Talentosos obreros, inteligentes predicadores, cohibidos por la tibieza o por el temor al fracaso, han renunciado a la obra del evangelismo y se han dedicado a actividades secundarias.
“Sed fuertes y animosos —escribía la Hna. White—. Para luchar con éxito, un soldado necesita valor y resistencia. Somos débiles en nosotros mismos. Sin embargo, tenemos la promesa: ‘Los que esperan en Jehová renovarán sus fuerzas’” (Carta 156, 1903).
“Se opondrán obstáculos al progreso de la obra de Dios: pero no temáis. La omnipotencia del Rey de reyes, nuestro Dios que mantiene el concierto, añade la benignidad y el cuidado de un tierno pastor. Ninguna cosa le puede impedir la marcha. Su poder es absoluto, y en ello radica la seguridad del cumplimiento de las promesas hechas por él a su pueblo.

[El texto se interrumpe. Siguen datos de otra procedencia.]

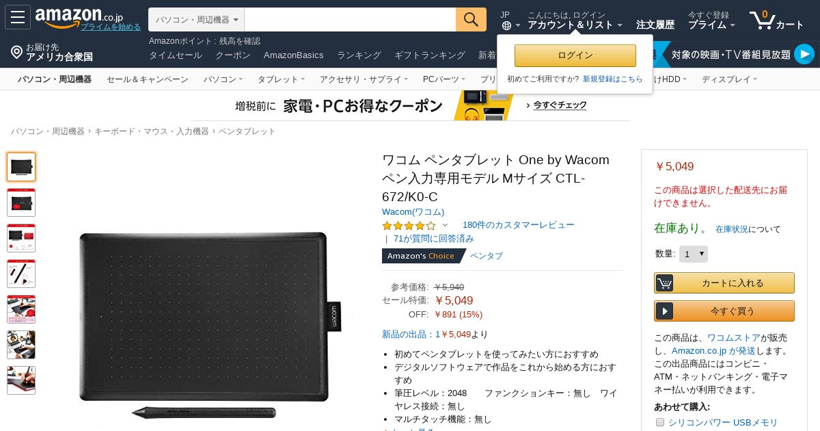Select the last product thumbnail with pen
820x431 pixels.
click(21, 380)
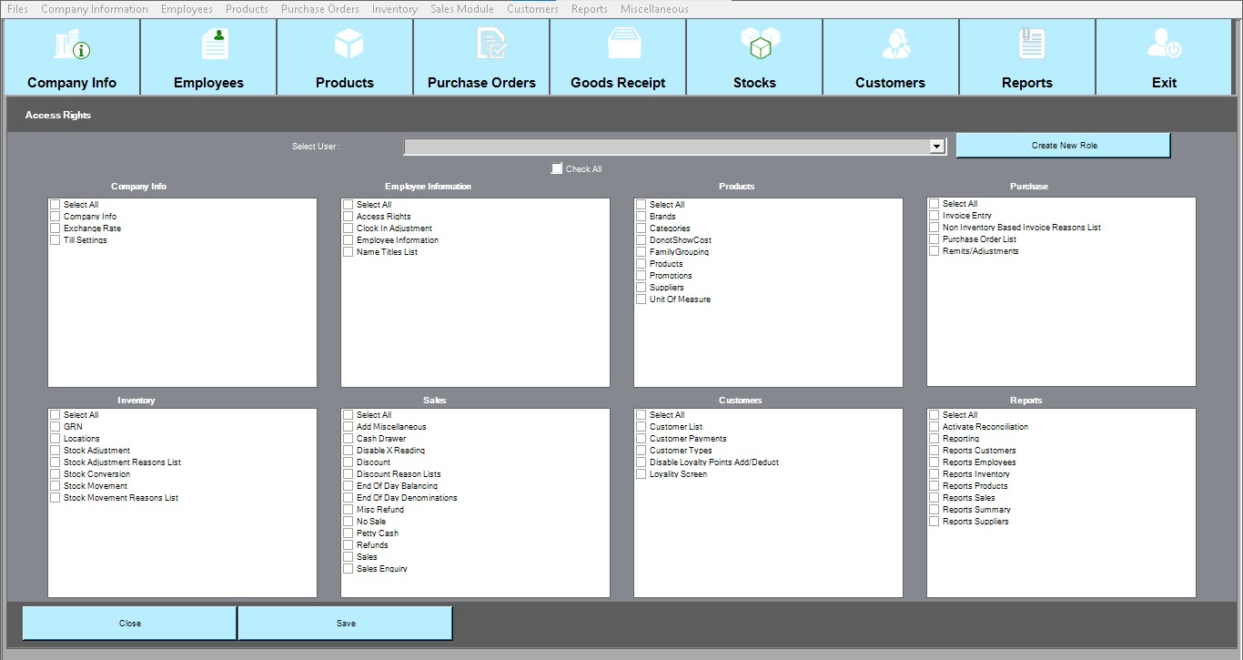This screenshot has height=660, width=1243.
Task: Open Products from the icon toolbar
Action: point(345,57)
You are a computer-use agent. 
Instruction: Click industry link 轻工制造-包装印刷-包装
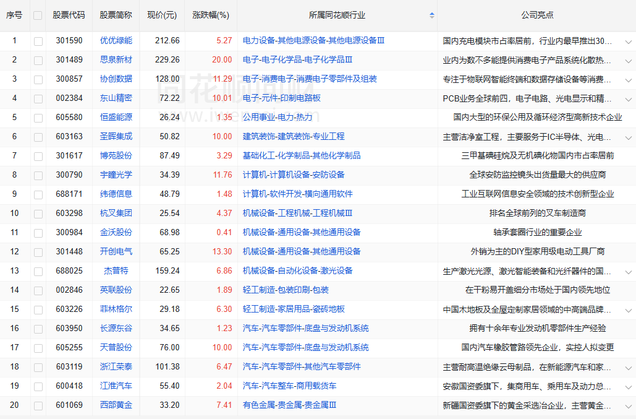(286, 290)
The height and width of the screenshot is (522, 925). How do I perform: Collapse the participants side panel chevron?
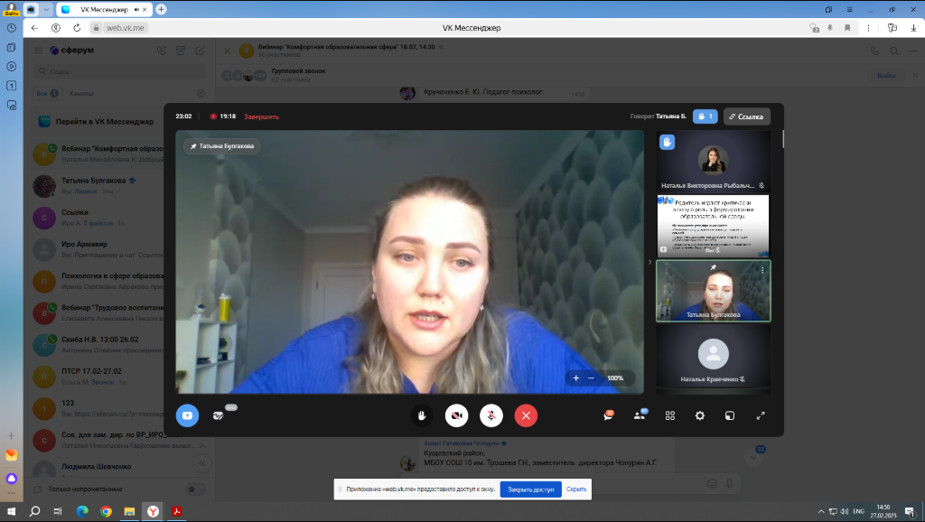pos(649,262)

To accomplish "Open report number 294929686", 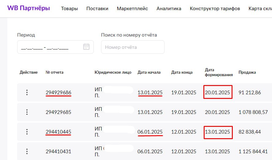I will (59, 92).
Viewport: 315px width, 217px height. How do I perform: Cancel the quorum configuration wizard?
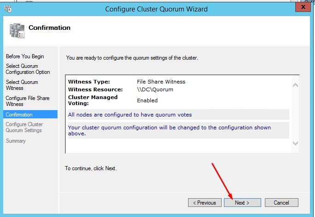[281, 202]
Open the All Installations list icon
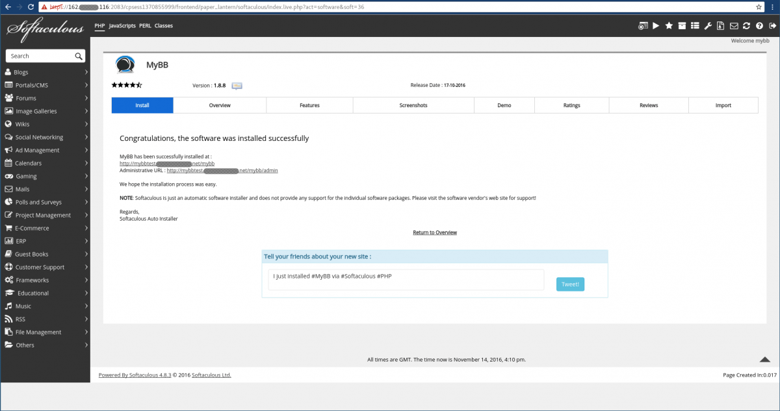 (x=695, y=25)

“En los días más sombríos, cuando las perspectivas parecen tan desagradables, no temáis. Tened fe en Dios. Él está ejecutando su voluntad, haciendo todo el bien en favor de su pueblo.
“No debe haber desánimo en el servicio de Dios. Nuestra fe debe soportar la presión puesta sobre ella. Dios es capaz de conceder a sus siervos toda la fuerza que necesitan, y está listo para hacerlo. Sobrepasará las mayores expectativas de aquellos que en él ponen su confianza” (Carta 57, 1905).
Si consideramos la grandiosa obra que nos ha sido encomendada, a la luz de las posibilidades humanas, olvidándonos de las promesas divinas, inevitablemente seremos vencidos por este gigante negro —el miedo. Esta fué precisamente la triste experiencia de los compañeros de Josué y Caleb. Después de haber espiado la fertilidad de la tierra, la exuberancia de sus inmensos campos y extensas praderas, presentaron un informe inspirado en la cobardía: “Aquel pueblo… es más fuerte que nosotros” (Núm. 13:32).
Al viajar por extensas regiones, bullentes de actividad, al ver a la gente absorta en procura de placeres e ilusiones, no podemos menos que pensar en la gran responsabilidad que pesa sobre nosotros: amonestar a esa gente, y hacerlo tan de prisa como sea posible.
En la realización de esta obra, inspirémonos en la osadía de Josué y Caleb, cuando exclamaron: “Subamos luego… que más podremos que ella” (Núm. 13:31). Avancemos, pues, en la fuerza del Señor, trabajando con valor, con la certeza inconmovible de que “no nos ha dado Dios el espíritu de temor, sino el de fortaleza, y de amor, y de templanza” (2 Tim. 1:7).